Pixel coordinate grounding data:
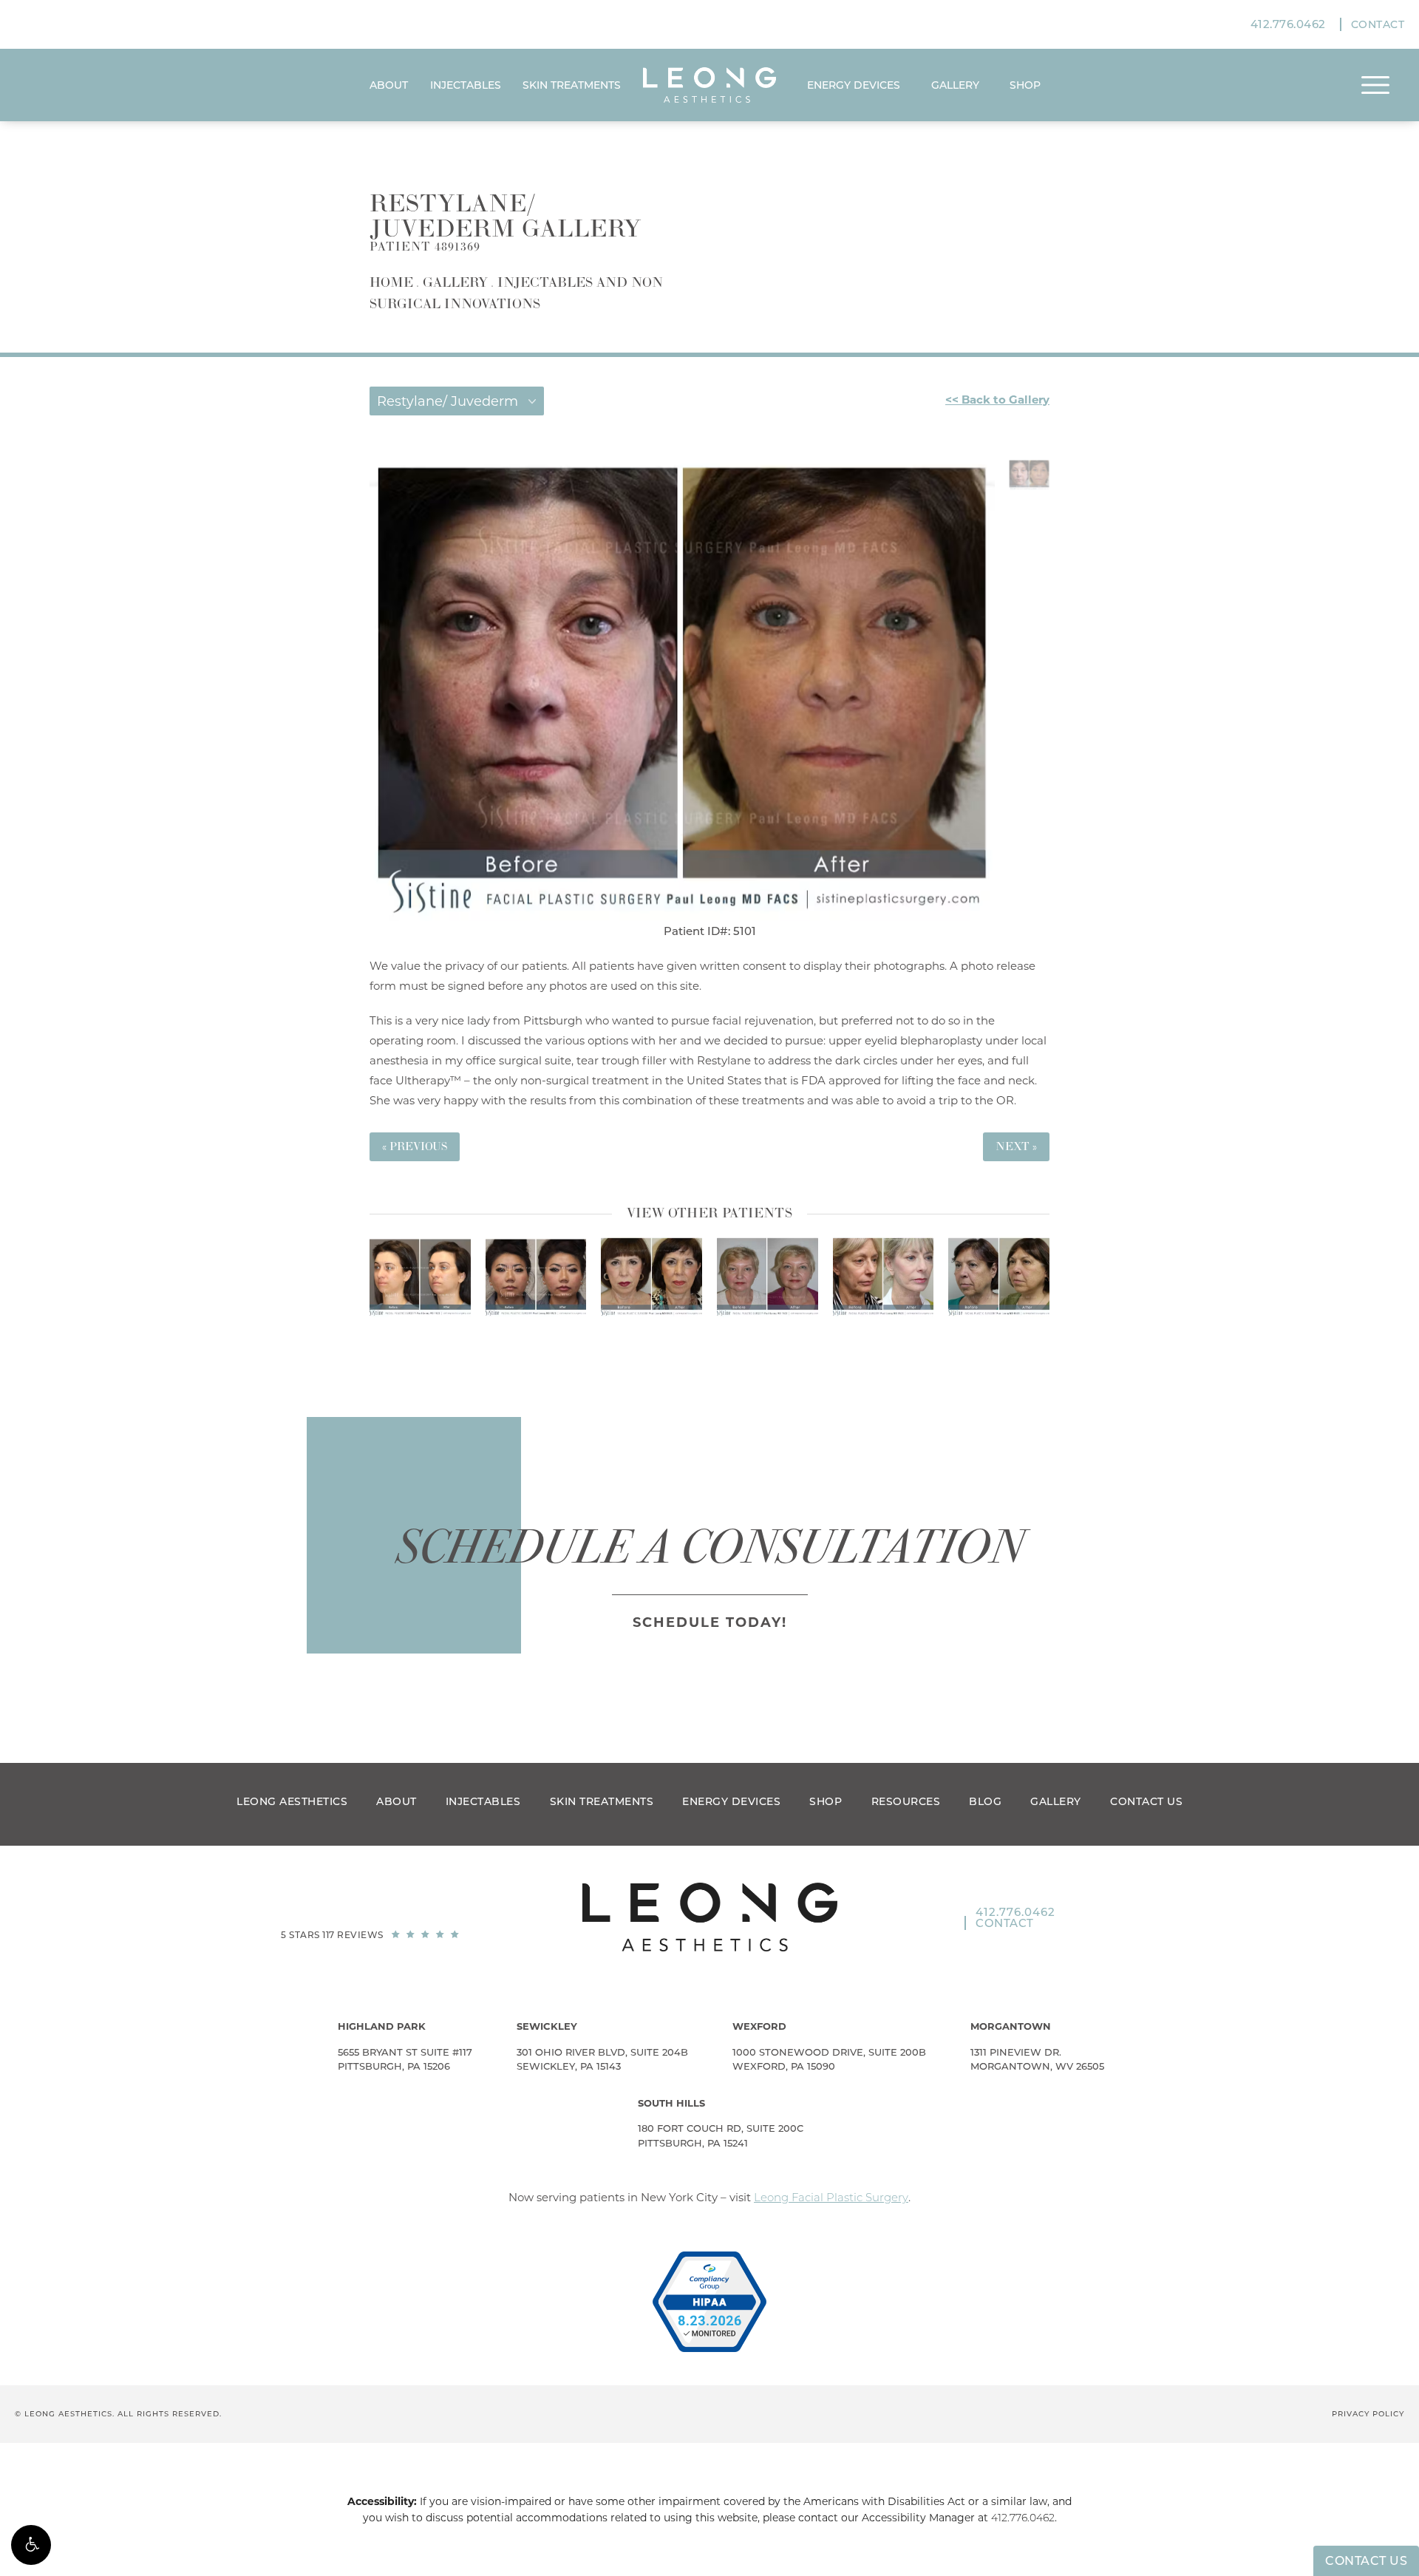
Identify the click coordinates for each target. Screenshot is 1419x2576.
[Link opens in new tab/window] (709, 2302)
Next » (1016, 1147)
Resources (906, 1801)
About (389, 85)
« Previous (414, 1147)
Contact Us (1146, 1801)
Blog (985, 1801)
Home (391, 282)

→ INSTRUCTIONS TO FOLLOW: Each entry above is to be written out again unchanged, apart from the pictures, which are left out.

→ WRITTEN SOLUTION:
Identify the click coordinates for each target. Screenshot is 1419x2576.
[Link opens in new tab/window] (709, 2302)
Next » (1016, 1147)
Resources (906, 1801)
About (389, 85)
« Previous (414, 1147)
Contact Us (1146, 1801)
Blog (985, 1801)
Home (391, 282)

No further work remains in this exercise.